On April 8, the Vatican Dicastery for the Doctrine of the Faith released the Declaration Dignitas Infinita on human dignity. Timed to commemorate the seventy-fifth anniversary of the United Nations’ Universal Declaration on Human Rights, the document lays out a forceful vision of the indelible “dignity of the human person in Christian anthropology”: “Every human person possesses an infinite dignity, inalienably grounded in his or her very being, which prevails in and beyond every circumstance, state, or situation the person may ever encounter.”
Most of the Declaration’s twelve thousand words are cogent and compelling. After analyzing four dimensions of human dignity—intrinsic, moral, social, and existential—the document’s final section specifies “some grave violations of human dignity” and calls on governments to enact legal protections against them. Followers of Francis’s papacy will already be familiar with most of these “violations”; they have been discussed at length in the encyclical Fratelli tutti and other recent Vatican documents. They include capital punishment, torture, poverty, war, the treatment of migrants, human trafficking, sexual abuse, violence against women, abortion, euthanasia and assisted suicide, the marginalization of people with disabilities, and “digital violence”—e.g., surveillance, pornography, and cyberbullying.

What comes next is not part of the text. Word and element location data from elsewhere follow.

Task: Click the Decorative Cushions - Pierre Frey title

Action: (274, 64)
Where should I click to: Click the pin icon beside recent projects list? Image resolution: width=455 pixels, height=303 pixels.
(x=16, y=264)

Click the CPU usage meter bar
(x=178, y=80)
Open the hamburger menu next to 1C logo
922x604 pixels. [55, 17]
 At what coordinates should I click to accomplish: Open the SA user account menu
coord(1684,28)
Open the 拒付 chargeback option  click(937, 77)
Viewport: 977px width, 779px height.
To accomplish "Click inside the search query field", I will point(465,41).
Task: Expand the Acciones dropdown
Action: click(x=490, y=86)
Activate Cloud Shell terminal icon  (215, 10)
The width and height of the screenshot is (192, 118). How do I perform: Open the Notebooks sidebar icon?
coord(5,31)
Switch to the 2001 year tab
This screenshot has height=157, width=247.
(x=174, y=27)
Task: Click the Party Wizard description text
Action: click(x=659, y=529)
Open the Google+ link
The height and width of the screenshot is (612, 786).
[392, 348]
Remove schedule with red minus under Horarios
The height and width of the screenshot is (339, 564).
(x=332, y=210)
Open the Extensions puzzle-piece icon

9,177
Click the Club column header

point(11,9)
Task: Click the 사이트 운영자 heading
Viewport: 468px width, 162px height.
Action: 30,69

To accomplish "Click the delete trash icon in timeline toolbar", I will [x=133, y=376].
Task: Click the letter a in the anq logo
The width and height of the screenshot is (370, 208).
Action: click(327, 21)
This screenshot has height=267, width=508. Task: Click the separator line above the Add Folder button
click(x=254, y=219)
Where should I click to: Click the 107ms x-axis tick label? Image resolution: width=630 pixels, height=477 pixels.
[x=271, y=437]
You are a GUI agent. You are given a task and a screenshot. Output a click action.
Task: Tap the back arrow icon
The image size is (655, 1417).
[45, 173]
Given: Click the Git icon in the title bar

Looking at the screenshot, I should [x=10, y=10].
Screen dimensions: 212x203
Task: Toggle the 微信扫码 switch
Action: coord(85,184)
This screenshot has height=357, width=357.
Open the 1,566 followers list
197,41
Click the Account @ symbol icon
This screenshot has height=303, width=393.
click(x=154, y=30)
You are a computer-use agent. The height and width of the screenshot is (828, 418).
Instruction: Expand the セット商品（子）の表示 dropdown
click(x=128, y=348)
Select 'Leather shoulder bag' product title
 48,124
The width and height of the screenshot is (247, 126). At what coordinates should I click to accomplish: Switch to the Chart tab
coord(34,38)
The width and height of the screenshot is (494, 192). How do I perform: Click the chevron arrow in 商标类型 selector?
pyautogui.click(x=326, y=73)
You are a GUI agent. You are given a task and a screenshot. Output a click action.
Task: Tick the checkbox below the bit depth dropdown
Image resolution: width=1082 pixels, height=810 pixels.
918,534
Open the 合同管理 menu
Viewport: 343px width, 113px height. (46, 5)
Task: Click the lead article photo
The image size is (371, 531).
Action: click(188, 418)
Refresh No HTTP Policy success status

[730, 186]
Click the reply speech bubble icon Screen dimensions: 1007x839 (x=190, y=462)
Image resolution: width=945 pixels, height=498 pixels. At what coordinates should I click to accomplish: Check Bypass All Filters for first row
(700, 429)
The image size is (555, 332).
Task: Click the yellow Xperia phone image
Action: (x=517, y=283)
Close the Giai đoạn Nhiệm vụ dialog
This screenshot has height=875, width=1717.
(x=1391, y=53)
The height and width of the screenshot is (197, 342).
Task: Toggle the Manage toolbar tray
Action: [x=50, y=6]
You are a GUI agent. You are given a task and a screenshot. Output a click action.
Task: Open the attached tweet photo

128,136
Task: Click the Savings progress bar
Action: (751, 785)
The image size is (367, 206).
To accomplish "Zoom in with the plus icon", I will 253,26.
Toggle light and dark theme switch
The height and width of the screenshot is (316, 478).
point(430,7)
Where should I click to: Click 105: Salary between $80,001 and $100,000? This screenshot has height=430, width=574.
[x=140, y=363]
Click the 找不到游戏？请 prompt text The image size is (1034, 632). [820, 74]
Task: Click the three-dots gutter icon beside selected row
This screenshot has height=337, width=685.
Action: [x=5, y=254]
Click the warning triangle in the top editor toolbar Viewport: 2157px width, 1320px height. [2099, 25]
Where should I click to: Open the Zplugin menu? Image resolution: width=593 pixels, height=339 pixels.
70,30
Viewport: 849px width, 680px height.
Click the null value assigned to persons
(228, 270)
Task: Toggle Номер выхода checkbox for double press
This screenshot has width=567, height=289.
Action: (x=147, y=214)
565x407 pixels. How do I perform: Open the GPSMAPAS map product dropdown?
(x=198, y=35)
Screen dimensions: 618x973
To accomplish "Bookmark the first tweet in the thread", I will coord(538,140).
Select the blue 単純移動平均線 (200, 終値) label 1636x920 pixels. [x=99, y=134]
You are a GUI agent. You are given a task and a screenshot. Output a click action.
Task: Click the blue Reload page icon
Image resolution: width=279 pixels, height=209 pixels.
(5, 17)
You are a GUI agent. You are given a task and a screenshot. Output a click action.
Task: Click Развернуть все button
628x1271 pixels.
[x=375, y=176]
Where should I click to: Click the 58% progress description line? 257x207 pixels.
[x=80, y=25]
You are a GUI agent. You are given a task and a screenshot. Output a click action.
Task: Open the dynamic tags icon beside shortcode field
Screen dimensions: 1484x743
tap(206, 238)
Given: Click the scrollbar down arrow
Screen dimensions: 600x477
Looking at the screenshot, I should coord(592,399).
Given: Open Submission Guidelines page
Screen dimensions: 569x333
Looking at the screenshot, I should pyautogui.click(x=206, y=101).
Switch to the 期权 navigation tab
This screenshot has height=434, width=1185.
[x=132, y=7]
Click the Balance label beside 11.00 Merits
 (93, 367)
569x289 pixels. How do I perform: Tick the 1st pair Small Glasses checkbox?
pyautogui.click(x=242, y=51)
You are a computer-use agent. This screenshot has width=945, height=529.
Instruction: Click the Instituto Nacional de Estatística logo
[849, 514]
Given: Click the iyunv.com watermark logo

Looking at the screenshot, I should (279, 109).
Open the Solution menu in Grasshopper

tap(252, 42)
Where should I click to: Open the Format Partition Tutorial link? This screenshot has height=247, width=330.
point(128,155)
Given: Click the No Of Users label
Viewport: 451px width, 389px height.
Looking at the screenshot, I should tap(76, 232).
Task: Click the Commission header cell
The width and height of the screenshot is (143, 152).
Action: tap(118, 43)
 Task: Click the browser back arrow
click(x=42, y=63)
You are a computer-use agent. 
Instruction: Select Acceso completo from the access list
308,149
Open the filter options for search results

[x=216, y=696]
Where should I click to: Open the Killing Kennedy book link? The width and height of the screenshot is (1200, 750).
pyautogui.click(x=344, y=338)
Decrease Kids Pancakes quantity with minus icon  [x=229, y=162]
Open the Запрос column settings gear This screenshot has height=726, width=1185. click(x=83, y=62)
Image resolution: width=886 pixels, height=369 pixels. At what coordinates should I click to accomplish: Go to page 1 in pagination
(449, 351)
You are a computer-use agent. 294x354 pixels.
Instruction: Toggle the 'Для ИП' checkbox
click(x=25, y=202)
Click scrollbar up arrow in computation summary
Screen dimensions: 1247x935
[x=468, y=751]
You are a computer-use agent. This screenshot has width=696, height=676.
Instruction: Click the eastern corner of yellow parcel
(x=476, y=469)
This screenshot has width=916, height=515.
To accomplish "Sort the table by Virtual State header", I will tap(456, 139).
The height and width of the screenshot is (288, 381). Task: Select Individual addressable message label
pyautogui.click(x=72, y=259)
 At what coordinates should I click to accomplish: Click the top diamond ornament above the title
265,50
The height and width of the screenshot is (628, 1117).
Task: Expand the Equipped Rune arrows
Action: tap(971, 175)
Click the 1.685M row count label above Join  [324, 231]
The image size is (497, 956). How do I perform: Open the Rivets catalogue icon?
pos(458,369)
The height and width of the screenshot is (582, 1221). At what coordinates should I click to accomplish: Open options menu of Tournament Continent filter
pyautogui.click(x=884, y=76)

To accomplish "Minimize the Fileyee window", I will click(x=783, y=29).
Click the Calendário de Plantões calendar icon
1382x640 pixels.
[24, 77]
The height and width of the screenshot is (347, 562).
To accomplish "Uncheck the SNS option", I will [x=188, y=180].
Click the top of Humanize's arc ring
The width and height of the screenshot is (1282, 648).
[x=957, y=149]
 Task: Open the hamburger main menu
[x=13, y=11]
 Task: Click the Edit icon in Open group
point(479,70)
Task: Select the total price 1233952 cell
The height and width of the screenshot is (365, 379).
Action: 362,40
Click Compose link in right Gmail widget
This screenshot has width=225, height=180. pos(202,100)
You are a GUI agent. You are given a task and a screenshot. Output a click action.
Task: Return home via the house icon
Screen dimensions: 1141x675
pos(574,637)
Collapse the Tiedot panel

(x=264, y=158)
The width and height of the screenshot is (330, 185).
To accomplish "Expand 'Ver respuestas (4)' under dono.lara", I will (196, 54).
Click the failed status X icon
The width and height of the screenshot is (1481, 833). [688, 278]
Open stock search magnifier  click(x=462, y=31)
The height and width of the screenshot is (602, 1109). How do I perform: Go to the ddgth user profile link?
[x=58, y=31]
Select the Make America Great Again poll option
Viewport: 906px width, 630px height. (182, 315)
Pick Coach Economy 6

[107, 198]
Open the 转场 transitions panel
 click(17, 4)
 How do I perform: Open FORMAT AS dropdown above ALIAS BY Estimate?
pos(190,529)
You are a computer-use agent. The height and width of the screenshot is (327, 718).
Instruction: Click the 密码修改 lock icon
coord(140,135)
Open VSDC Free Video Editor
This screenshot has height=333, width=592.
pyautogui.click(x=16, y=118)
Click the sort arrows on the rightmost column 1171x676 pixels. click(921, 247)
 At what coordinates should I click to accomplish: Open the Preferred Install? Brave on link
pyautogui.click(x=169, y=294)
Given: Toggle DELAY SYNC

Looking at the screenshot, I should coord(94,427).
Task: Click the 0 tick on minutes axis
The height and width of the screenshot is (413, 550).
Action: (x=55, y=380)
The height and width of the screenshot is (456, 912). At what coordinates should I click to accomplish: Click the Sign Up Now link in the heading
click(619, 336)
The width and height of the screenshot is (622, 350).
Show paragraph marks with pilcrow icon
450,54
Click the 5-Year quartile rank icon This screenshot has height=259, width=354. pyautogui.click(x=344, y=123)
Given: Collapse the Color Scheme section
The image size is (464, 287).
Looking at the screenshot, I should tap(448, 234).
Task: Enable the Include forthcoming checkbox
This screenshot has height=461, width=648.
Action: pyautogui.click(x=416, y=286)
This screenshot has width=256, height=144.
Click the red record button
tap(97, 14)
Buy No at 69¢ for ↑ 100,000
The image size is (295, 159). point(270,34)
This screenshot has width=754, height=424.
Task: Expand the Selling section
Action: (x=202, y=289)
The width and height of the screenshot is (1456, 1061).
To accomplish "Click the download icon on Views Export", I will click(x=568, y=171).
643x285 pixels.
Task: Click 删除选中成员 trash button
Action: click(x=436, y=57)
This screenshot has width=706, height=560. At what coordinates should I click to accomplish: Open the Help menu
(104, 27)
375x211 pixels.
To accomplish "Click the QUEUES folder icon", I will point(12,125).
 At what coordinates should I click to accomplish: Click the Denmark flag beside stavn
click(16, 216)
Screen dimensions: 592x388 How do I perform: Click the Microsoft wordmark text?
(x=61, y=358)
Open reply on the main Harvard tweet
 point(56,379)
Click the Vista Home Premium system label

Dignitas Infinita also cites “surrogacy,” “gender theory,” and “sex change” in its list of things that “seriously threaten the future of the human family.” Given surrogacy’s potential to lead to economic exploitation and the commodification of human life, it isn’t hard to see why Francis has pushed for a worldwide ban on the practice: commercial (as opposed to altruistic) surrogacy is a rapidly expanding, multi-billion-dollar industry in which couples—often from wealthier countries—“rent” the wombs of young women from poorer nations.
But the sections on gender theory and sex change have triggered strong critical reactions in the West, especially among many LGBT people and their allies. Francis had condemned “gender ideology” several times before, but given the DDF’s recent endorsement of informal blessings for same-sex couples and the pope’s own gestures of welcome to the LGBT community, this latest condemnation came as an unwelcome surprise to many. One of the passages in question reads: “Desiring a personal self-determination, as gender theory prescribes…amounts to a concession to the age-old temptation to make oneself God, entering into a competition with the true God of love as revealed to us in the Gospel.” While the document affirms the dignity of “every person, regardless of sexual orientation” and rejects “every sign of unjust discrimination,” especially in countries where LGBT people are “imprisoned, tortured and even deprived of the good of life,” its peremptory and somewhat confusing critique of “gender theory” and “sex change” is likely to reinforce the very discrimination it explicitly condemns.
The Vatican’s denunciation of “gender theory” arrives in a context of increasingly intense cultural battles over transgender rights and medical treatments for transgender youth, whose numbers have increased dramatically during the past decade. In the United States, lawmakers in more than twenty states have proposed or enacted limits on gender-affirming care such as puberty blockers and hormones. After England determined that these therapies were overprescribed to transgender youth and that the data about their long-term efficacy were inconclusive, it joined Finland, Sweden, Denmark, and the Netherlands in limiting their availability.
Those looking for a nuanced discussion about this controversy won’t find it in the rather blunt assertions of Dignitas Infinita, which accuses “gender theory” of wanting to eliminate “the anthropological basis of the family” and “dictating how children should be raised.” These broad claims seem overstated; they will puzzle or disappoint many people who are otherwise receptive to the Vatican’s message about the ethical and political priority of human dignity. Nor is it obvious that, as the document blankly asserts, “any sex-change intervention, as a rule, risks threatening the unique dignity the person has received from the moment of conception.” There may be good arguments for this conclusion, but they are not in evidence here, and their absence invites both incredulity and misunderstanding. More generally, the DDF should consider making a greater effort in such declarations to persuade and not merely to, well, declare.
The DDF’s failure to carefully distinguish between “gender theory” and the varied experiences of actual transgender people—or, indeed, among the rival versions of gender theory—risks further alienating a group that already feels rejected by the Church. At least one American bishop has even advised his priests to withhold the Eucharist from transgender people; Dignitas Infinita neither endorses nor condemns this kind of foolish and spiteful pastoral blunder. Because the declaration has so little to say about the pastoral care of transgender people, the important questions it raises about identity and the limits of self-determination are unlikely to get a hearing among the very people who have the most at stake in this discussion—those who sincerely believe that their gender does not correspond to their sex. The Vatican has now made it clear that (if not why) it regards their belief as a kind of illusion. It could at least have made it equally clear that it does not regard this belief as a grave sin, much less as a bar to God’s love.